Welches Bild vom 11. September BBC und CNN in die Welt tragen

Die beiden Weltsender CNN-Television und BBC-World-Television sind in ihren Ländern, den USA und Großbritannien, nicht zu sehen, wohl aber von Millionen Zuschauern rings um den Globus. Welches Bild man sich in Delhi oder Kuala Lumpur, Peking oder Rio von den USA, von der Weltlage macht, das haben diese beiden Sender quasi monopolistisch in der Hand.

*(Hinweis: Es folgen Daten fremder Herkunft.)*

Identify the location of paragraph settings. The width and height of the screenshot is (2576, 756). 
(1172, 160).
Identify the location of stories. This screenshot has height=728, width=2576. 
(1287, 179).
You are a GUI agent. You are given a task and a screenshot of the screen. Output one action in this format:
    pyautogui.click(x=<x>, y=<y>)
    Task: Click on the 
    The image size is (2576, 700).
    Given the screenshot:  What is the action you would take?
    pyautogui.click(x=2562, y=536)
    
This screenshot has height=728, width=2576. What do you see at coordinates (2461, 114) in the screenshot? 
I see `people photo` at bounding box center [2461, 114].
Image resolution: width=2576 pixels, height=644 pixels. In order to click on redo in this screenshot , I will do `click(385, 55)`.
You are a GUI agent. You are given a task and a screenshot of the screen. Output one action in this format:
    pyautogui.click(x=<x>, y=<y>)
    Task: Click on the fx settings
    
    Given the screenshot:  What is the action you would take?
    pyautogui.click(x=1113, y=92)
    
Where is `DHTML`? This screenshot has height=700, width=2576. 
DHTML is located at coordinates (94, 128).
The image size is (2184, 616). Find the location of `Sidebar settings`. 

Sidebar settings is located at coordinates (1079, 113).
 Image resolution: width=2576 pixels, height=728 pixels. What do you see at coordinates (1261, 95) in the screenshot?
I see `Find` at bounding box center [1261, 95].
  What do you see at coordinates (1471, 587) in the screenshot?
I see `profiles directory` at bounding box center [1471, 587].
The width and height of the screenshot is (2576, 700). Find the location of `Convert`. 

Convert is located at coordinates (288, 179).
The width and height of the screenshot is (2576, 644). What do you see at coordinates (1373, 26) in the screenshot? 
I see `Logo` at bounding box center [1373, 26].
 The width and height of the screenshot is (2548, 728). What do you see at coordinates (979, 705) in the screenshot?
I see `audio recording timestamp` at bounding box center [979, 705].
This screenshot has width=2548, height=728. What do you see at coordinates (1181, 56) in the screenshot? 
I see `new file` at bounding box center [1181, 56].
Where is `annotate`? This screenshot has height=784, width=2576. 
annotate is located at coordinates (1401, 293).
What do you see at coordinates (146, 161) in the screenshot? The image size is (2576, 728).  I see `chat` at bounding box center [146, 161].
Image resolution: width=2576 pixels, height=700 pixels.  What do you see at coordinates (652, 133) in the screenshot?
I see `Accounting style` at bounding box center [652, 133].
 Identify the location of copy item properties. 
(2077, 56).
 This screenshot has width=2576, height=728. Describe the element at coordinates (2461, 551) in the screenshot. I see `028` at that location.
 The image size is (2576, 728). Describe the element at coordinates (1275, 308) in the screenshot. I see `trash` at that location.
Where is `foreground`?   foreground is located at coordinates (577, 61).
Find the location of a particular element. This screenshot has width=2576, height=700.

Und da sind sie sichtbar, die stilistischen und politischen Unterschiede zwischen den Angelsachsen und ihrer einstigen Kolonie, der Großmacht USA. Grob gesagt ist CNN patriotisch, leicht show-orientiert, pathos-anfällig; BBC global denkend, postkolonial, Reportage-orientiert. In den Monaten nach dem 11. September 2001 machte CNN eine doppelte Wandlung durch. Nie gab es so viele Auslandsreportagen, Islamexperten im Interview, und sowenig Society-Klatsch. Zugleich wehten nie so viele amerikanische Flaggen. Trotzdem: CNN glich sich BBC an. Nach einem halben Jahr jedoch sackte das Niveau sukzessive wieder ab. Die Schere zwischen beiden Sendern geht wieder weiter auseinander.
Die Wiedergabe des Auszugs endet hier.